- Born: December 21, 1921 Ningbo, Zhejiang, Republic of China
- Died: November 18, 1990 (aged 68) Beijing, China

= Dai Chuanzeng =

Chinese nuclear physicist

Dai Chuanzeng (or Dai Chuanceng, 1921–1990, 戴傳曾) was a Chinese nuclear physicist who made fundamental contributions to China's nuclear research and industry.

==Life==
Dai was born on 21 December 1921 in Dayan Village, Yin County (present Yinzhou District) of Ningbo, Zhejiang province. Dai graduated from the famous Xiaoshi High School (宁波效实中学) in Ningbo. Dai studied physics and graduated, in 1942, from the National Southwestern Associated University (NSAU). Dai taught as an assistant at NSAU, Sun Yat-sen University and Tsinghua University. Dai topped (ranked first out of a total of 400) the Sino-British Boxer Indemnity Scholarship Program.

In 1947, Dai went to study in UK and received PhD from the University of Liverpool (advisor James Chadwick). In the 1950s, Dai went back to China (when Dai was abroad in UK, China already changed its regime from the Republic of China to the newly founded People's Republic of China). Dai was a researcher at the Institute of Modern Physics of the Chinese Academy of Sciences (CAS) in Beijing.

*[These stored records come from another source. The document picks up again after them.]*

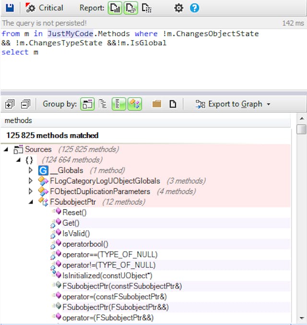This screenshot has height=325, width=307.
Task: Open the blue help question mark
Action: tap(194, 8)
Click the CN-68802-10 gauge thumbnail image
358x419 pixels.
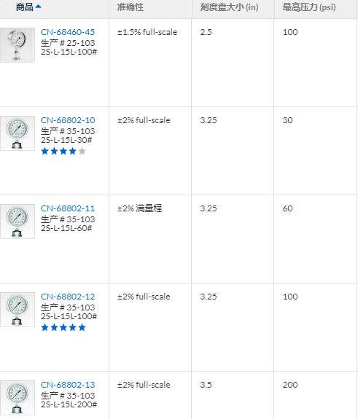tap(17, 133)
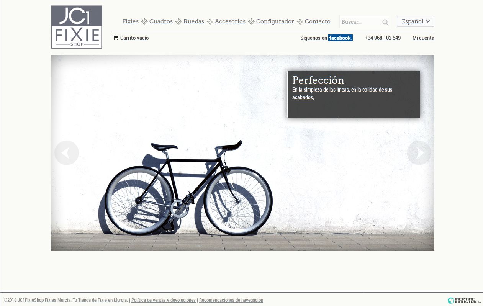This screenshot has height=306, width=483.
Task: Open the Fixies menu item
Action: [x=131, y=21]
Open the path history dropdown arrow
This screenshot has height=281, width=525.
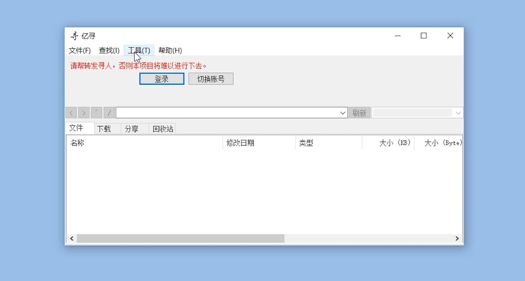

Dai was the Vice-president, President, Honorary-president of the China Institute of Atomic Energy (中国原子能研究院). Dai was a Deputy-director of the State Nuclear Safety and Environmental Control Committee. Dai was a director of the Chinese Nuclear Physics Society (中国核物理学会), an honorary-director of the Chinese Meteorological Society (中国计量学会), and the deputy director-general of the Chinese Nuclear Power Society (中国核动力学会). Dai was a senior academician of the Chinese Academy of Sciences.

Dai died in Beijing on 18 November 1990.

==Merits==

Dai's early research focused on developing the nuclear detector of high accuracy, which is closely related to his doctoral study. He was a founding father of this field in China.

Dai's team built the first neutron crystal spectrometer, the first neutron diffractometer, the first zero-energy thermal reactor, the first neutron transmutation doping of monocrystalline silicon, first large-sized electromagnetic separator in China.

Dai is the father of the Chinese nuclear micro-reactor.